My family business was the pawn business when I was growing up. charleym3 is absolutely right that cash offers a special purchasing power. While you can haggle over prices in a pawn shop, impasses in negotiation often result when the broker won't come down further on a price and the customer won't come up. Even worse tends to be when a price is negotiated, sometimes for quite a while, and the customer then says he doesn't have money and will go get it. Probably 8 times out of 10, they don't return. In short, our time was wasted. The customer often had no intention in buying. He just wanted to see how low he could get the price as a sort of game. This really sucked when somebody was dead set on negotiating the absolute bottom dollar on some knick-knack $20 item and then didn't buy it.
One thing that I saw work from both sides of the counter was the issue of cash. Sometimes we would agree to a price if the customer had cash money right then and there for the product. No checks, no credit cards, and no layaway, just payment in full with cash. As such, many got good deals. The other side of the coin was to have a customer make a final offer lower than our previous offer, but punctuate his offer by counting out the cash and laying it on the counter. This shows that the customer is negotiating in good faith and will back up his offer with cash. Such a display, especially for higher ticket items, was often very convincing.
The reasons why this ploy tended to work well is that it showed the transaction could be settled immediately and would put cash money into the till that would be readily available to use as loan money to other customers wanting to pawn items. So as long as we could still make some profit, and if it was at a time when our cash flow might not have been too good, a large ticket cash sale could work out well for both us and the customer. Few things worse can happen business-wise in a pawn shop than to not have money on hand to loan to customers.
To this I would also add that often the very best deals in a pawn shop are when the broker does not have a full appreciation or understanding of the product for sale and puts it out for sale well below market value. No doubt the broker will still profit on the item, but no where near as well as he would have if he had known the true value and had customers to buy it at that high value.
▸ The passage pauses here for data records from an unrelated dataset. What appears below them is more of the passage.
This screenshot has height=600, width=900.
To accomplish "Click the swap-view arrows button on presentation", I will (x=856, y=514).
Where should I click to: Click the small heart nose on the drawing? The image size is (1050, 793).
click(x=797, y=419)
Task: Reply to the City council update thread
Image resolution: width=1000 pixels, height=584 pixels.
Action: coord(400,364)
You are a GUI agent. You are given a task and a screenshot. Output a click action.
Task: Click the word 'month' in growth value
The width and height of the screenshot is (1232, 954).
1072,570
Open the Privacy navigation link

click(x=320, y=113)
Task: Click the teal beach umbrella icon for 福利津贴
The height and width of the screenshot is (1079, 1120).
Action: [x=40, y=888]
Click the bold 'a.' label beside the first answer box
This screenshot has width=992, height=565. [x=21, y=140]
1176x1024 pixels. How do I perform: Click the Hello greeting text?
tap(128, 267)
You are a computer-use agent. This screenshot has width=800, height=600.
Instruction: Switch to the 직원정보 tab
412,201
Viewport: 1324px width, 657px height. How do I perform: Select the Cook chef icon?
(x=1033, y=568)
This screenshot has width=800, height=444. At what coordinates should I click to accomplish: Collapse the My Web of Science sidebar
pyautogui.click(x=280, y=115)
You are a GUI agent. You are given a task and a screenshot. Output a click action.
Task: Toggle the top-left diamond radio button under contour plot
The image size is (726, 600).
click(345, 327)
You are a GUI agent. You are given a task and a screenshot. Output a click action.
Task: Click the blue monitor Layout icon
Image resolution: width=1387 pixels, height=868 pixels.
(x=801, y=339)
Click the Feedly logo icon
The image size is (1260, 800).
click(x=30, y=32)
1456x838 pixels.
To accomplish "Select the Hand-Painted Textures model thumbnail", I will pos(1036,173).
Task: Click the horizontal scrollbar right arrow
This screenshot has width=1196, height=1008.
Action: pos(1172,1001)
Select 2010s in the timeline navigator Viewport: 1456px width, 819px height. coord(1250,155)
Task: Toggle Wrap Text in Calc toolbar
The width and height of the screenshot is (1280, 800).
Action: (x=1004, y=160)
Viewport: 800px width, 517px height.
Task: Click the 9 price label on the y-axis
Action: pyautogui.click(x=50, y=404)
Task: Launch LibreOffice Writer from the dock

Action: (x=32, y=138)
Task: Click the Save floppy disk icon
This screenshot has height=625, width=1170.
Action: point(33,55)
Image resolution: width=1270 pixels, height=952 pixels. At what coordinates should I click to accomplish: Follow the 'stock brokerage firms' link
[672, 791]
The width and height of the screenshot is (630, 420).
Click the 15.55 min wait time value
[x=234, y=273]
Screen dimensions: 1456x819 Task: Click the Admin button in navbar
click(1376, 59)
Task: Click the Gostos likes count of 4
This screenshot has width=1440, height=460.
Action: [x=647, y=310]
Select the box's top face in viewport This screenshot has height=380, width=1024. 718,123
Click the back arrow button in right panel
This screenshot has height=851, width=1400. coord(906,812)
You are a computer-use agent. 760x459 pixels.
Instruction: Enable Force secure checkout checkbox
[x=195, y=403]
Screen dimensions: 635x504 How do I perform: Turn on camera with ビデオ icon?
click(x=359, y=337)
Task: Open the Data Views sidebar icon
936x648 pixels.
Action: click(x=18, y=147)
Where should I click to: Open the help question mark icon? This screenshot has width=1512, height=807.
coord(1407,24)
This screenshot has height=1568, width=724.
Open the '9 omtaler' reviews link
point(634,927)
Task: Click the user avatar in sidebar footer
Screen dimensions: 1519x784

Frenchy brings up another good point. I don't know of any pawn brokers who will immediately tell a customer the absolute lowest amount they will take for an item just because the customer asked for the bottom dollar amount. By asking, "What's the lowest you will take?" the customer basically is telling the broker that he doesn't want to pay the asking price (which is fine), but that he also isn't willing to come up with an offer himself. Essentially, the guy is fishing and probably isn't all that serious as a potential buyer. The other problem is that if the broker does tell what his bottom dollar amount is (real or not), it will almost always be countered by a lower number from the customer. In other words, the customer is trying to negotiate a better deal than what the broker has already told him is the bottom dollar amount. What this shows is that the customer isn't willing to operate in good faith on the deal and that he obviously does not believe the broker because he offers an amount less than what the broker already said was bottom dollar. How this breaks down is that the customer sees the asking price, but does not want to make a counter offer. He instead asks for a bottom dollar amount. Essentially, he is asking the broker to negotiate against himself to lower the amount with ZERO commitment on the customer's behalf.
So as in Frenchy's example, the counter by the broker making the customer place an actual $$ offer then becomes what is actually the counter offer to the original asking price. The nice thing about this is that if the customer offers what they are actually willing to pay, they make get lucky if that amount is within the broker's window of acceptance. If there is additional counter offering until a price is finally settled, it will quite likely be for less money than whatever the broker would have immediately told the customer was his bottom dollar amount. And the reason why the bottom dollar amount that would have originally been quoted would not have actually been the bottom dollar amount the broker would take is because the broker knows the customer is going to counter with some amount less than the broker's stated bottom dollar.
As said, "Money talks and bullstuffing walks."